AIM OF THE EXERCISE:
Copy the items verbatim, starting at the line containing "Show tagged people on the video" and ending at the line containing "[x=193, y=96]", with both of those lines included. Omit the pictures.

##### EXERCISE INPUTS #####

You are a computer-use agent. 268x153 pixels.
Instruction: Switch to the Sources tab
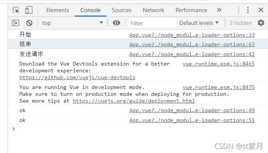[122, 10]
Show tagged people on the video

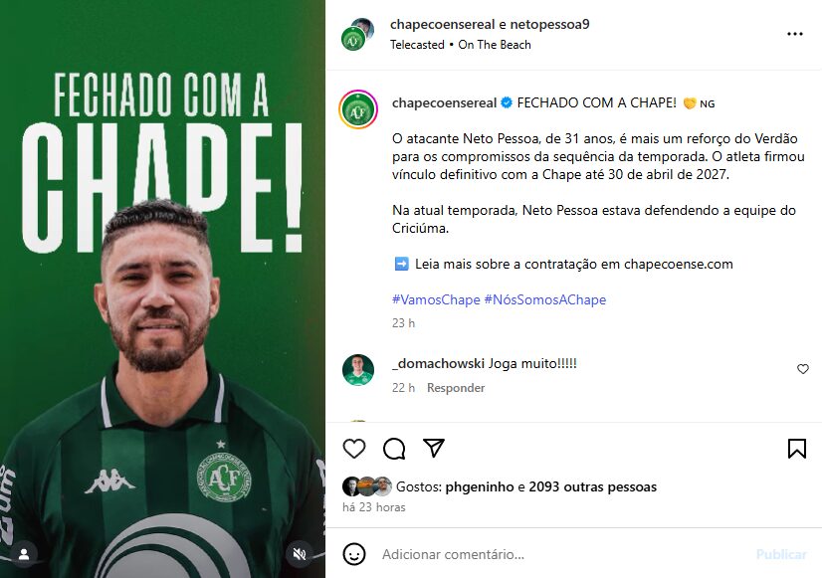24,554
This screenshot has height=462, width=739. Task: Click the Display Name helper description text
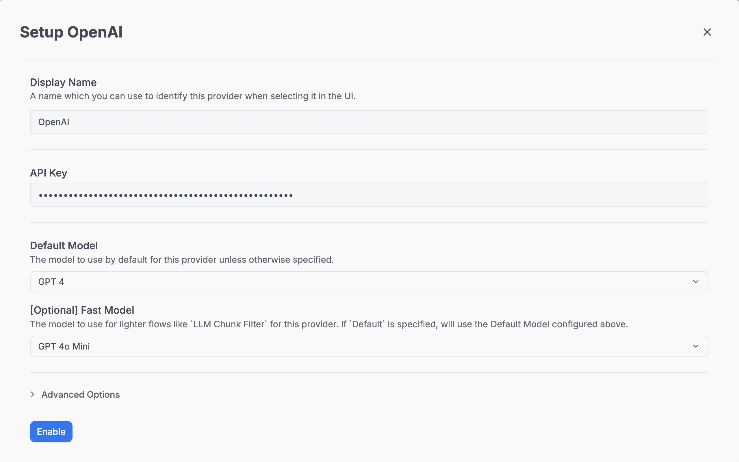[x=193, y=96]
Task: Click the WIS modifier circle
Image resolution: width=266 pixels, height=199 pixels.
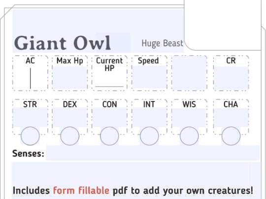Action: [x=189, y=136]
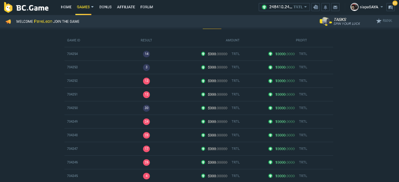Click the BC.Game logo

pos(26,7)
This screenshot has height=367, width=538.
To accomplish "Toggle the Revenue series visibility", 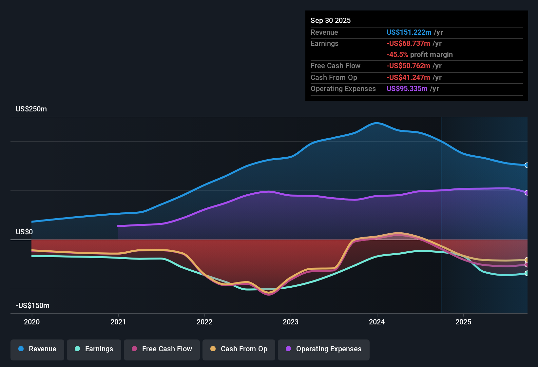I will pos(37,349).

#####

ANSWER BELOW:
Show tagged people on the video

24,554
This screenshot has height=462, width=739. Task: Click the Display Name helper description text
[x=193, y=96]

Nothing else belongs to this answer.